Şimdi ben belediye olsam iki dakika düşünürüm.
Ben şimdi etkinlik yapacağım, kocaman dev gibi onar adet hoparlörü getirip yerleştireceğim, müziği sonuna kadar açacağım. Hemen on adım ötede oturan evler rahatsız olur muhakkak derim. Yani matematiğe çok da gerek yok.
Ama belediye benim gibi düşünmüyor anlaşılan.
Çünkü düşünseydi eğer, o kadar şikayet gelmiş bir alana bugün yine bir türkü günü etkinliği yapmazdı.
Peki bugün neler oldu?
Saat 14:00 de başladı gürültü. Evlerin içinde türküler çığırmaya başladı. Çünkü alana gidenler değil, bütün Karşıyaka dinlesin diye konser hoparlörleri getirilmişti.
Bebeği olan arkadaşım evden kaçtı. Diğer arkadaşlarım da iki saat sonra dayanamayıp evden çıktılar. Herkes birbirine soruyordu telefonda, bitti mi? Bittiyse artık eve dönelim. Ama yok bitmedi, saat sekiz olmuştu hala bağırıyordu türkücüler.
Bu kadar insanı rahatsız etmeye ne hakkınız var?
Gürültü istemiyoruz, bunu nasıl anlatabiliriz?

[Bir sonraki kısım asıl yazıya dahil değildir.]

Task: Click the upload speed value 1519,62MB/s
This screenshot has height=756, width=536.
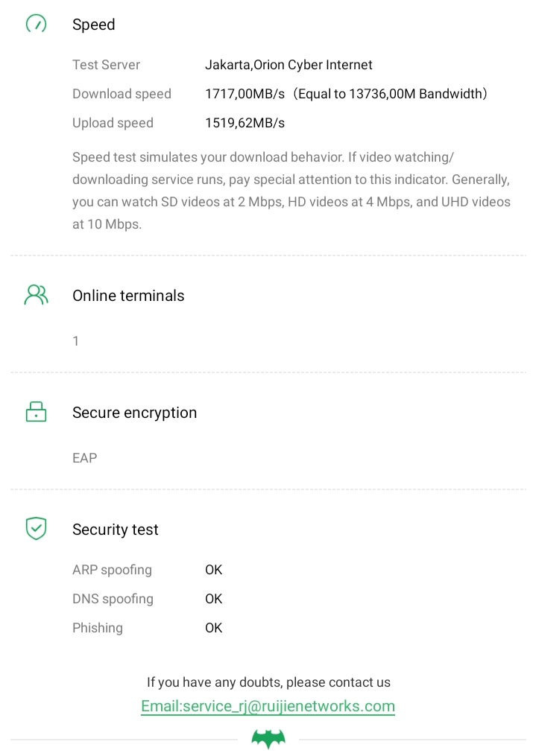Action: pos(245,123)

Evimizde gürültü olmaksızın oturmak istiyoruz. Sırf siz öyle istiyorsunuz diye yaptığınız etkinlik nedeniyle evlerimizden kaçmak istemiyoruz.
Ne yapacaksanız konser alanında yaparsınız. Bunun yolu budur. Yerleşim yerlerinin on adım yanında erkinlik yapılmaz. Ayıptır. Her ilçede spor salonları mevcut. Etkinliğinizi orada yapınız. Dinlemek isteyen koşsun gelsin, oynasın, zıplasın.
Kalite diye bir şey zaten kalmadı, onu gayet iyi anlattınız. Ama bari saygı gösterin. Yürüdüğümüz yolda, vapurda, evimizin tam önünde eline hoparlörünü alan bağırmasın artık. Lütfen!